Abstract 12495: Fibrin-Thrombin Patch for Endothelial Cell Differentiation and Cardiac-Tissue Patch Manufacturing Using Human Induced-Pluripotent Stem Cells

Abstract

Aim: To explore the feasibility using fibrin-thrombin patch for endothelial cell differentiation and cardiac scaffold manufacturing using cardiac cells derived from human induced-pluripotent stem cells (hiPSCs). Method and Result: hiPSCs were dissociated into single cells and seeded into three-dimensional (3D) fibrin-thrombin patches and undergo a two-stage differentiation protocol. With this protocol, up to 45% of the differentiated hiPSCs assumed an EC phenotype, and after purification, greater than 95% of the cells displayed the EC phenotype (based on CD31 expression). The hiPSC-ECs continued to display EC characteristics for 4 weeks in vitro. Gene and protein expression levels of CD31, CD144 and von Willebrand factor-8 (vWF-8) were significantly up-regulated in differentiated hiPSC-ECs. hiPSC-ECs also have biological function to up-take Dil-conjugated acetylated LDL (Dil-ac-LDL) and form tubular structures on Matrigel. A human cardiac-tissue patch (hiCP) was developed by seeding the hiPSC-ECs with hiPSC-derived cardiomyocytes (hiPSC-CMs) and smooth muscle cells (hiPSC-SMCs) into a 3D fibrin scaffold.
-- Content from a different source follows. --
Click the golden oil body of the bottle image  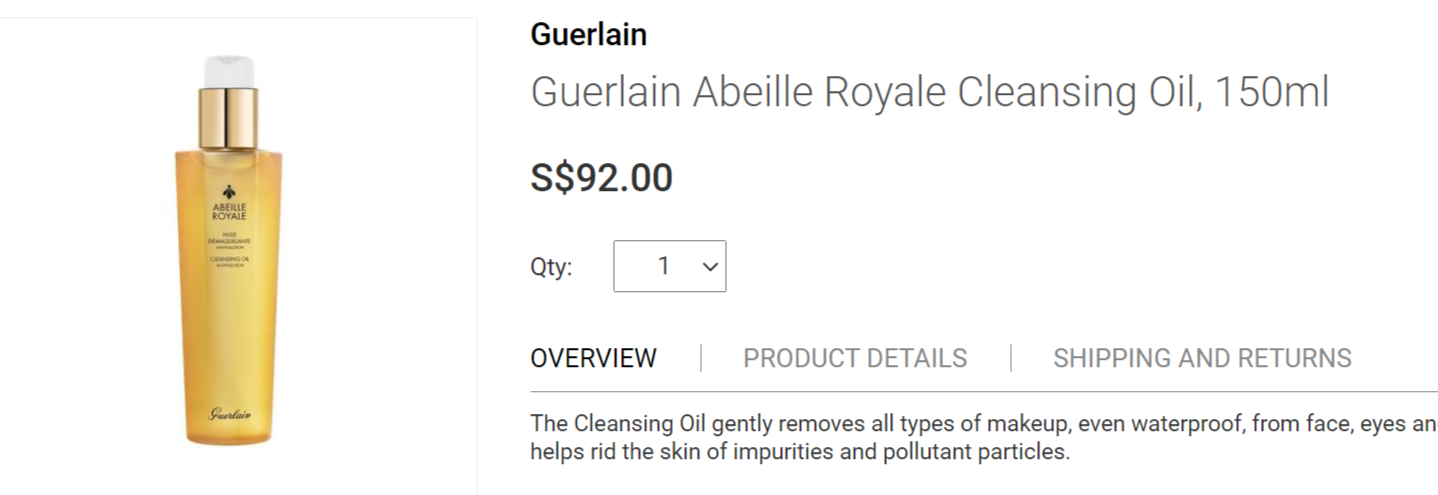tap(229, 340)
The hiCP began to contract 3 days after synthesis, 4 days earlier than patches that were created identically but without hiPSC-ECs, and continued to beat regularly (100-120 beats/min) for at least 4 weeks in vitro. Conclusion: These data demonstrate that this new 3D differentiation protocol can efficiently generate stable ECs from hiPSCs and, furthermore, that the differentiated hiPSC-ECs can be combined with hiPSC-CMs and -SMCs to construct an hiCP with improved contractile activity. Our observations also suggest that interactions between the cardiac endothelium and myocytes may contribute to the optimized beating of hiCPs.